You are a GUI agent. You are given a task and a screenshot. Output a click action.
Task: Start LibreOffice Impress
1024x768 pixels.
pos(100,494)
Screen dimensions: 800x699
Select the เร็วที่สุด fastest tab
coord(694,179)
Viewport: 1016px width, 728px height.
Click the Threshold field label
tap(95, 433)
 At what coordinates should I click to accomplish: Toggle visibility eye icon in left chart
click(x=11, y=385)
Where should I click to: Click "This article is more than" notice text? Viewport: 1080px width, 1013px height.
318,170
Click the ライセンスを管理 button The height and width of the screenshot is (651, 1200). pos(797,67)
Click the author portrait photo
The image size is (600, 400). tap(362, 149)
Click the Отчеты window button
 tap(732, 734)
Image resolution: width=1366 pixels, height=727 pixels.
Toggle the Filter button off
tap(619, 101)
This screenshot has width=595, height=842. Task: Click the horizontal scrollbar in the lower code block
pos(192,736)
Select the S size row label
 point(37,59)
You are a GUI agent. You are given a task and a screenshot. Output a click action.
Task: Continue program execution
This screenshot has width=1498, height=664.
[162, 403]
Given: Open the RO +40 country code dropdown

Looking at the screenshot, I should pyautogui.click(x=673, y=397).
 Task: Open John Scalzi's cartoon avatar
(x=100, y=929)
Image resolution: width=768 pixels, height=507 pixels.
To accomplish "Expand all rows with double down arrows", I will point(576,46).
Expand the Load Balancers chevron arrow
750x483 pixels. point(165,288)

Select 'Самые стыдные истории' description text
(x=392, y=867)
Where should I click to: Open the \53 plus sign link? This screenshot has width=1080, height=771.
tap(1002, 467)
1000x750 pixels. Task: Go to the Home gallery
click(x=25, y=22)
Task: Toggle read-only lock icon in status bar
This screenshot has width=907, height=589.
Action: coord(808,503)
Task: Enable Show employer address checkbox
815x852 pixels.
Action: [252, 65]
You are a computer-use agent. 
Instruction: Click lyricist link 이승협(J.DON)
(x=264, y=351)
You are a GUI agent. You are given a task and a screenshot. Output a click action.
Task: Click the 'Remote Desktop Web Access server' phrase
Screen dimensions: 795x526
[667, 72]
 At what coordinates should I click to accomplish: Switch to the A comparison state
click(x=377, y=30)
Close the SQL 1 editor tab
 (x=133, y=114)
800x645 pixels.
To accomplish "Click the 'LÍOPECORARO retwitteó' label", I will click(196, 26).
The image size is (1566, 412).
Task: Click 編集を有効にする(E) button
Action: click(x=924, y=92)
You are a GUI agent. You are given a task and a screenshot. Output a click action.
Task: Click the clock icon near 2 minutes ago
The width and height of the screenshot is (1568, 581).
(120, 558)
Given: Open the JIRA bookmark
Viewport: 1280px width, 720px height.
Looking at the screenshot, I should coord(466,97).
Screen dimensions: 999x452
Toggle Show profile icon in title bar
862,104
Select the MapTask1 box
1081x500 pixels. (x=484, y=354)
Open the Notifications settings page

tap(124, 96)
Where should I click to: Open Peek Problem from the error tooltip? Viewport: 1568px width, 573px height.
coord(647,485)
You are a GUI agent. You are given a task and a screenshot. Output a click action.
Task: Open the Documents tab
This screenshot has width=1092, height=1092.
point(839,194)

— Exercise aim —
Please give back, exactly as it stands above, the stretch from the line with "Task: Enable Show employer address checkbox" through the line with "800x645 pixels.", and no line outside it.

— Reply to the task —
Task: Enable Show employer address checkbox
815x852 pixels.
Action: [252, 65]
You are a computer-use agent. 
Instruction: Click lyricist link 이승협(J.DON)
(x=264, y=351)
You are a GUI agent. You are given a task and a screenshot. Output a click action.
Task: Click the 'Remote Desktop Web Access server' phrase
Screen dimensions: 795x526
[667, 72]
 At what coordinates should I click to accomplish: Switch to the A comparison state
click(x=377, y=30)
Close the SQL 1 editor tab
 (x=133, y=114)
800x645 pixels.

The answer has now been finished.